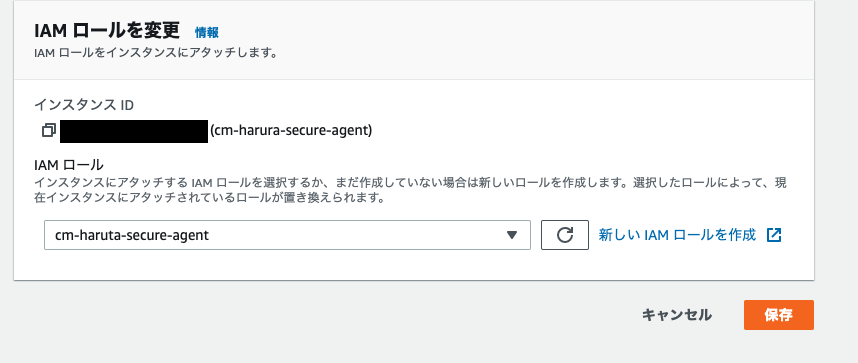Click the external link icon beside 新しい IAM ロールを作成
The image size is (858, 363).
point(774,235)
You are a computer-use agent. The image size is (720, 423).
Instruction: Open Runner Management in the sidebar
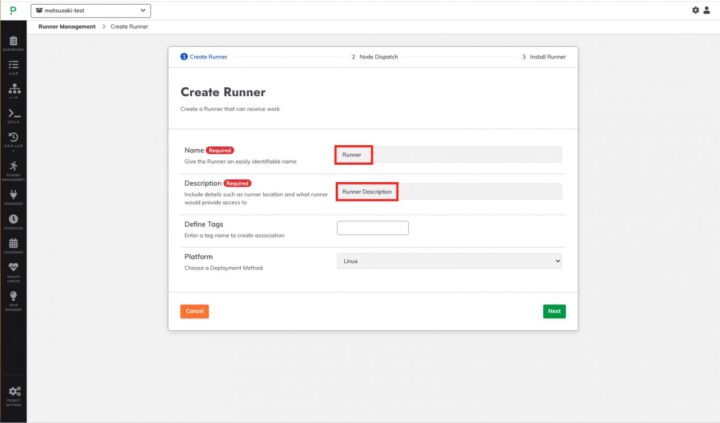(13, 168)
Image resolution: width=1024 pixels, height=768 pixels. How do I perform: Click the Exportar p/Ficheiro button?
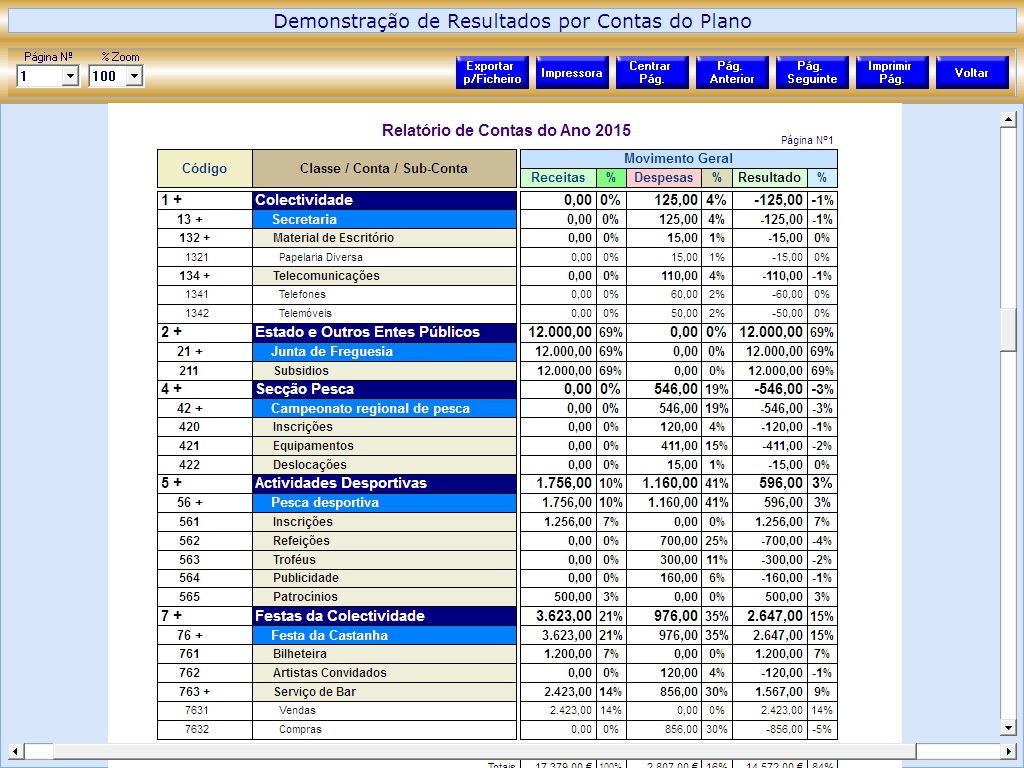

AIM OF THE TASK: Beginning with the line that holds "You are a computer-use" and continuing to the end of the entries above, set down each line exactly, both ends included; include no pictures.

PROBLEM SOLUTION:
You are a computer-use agent. The image size is (720, 423).
Instruction: Open Runner Management in the sidebar
(13, 168)
Image resolution: width=1024 pixels, height=768 pixels. How do I perform: Click the Exportar p/Ficheiro button?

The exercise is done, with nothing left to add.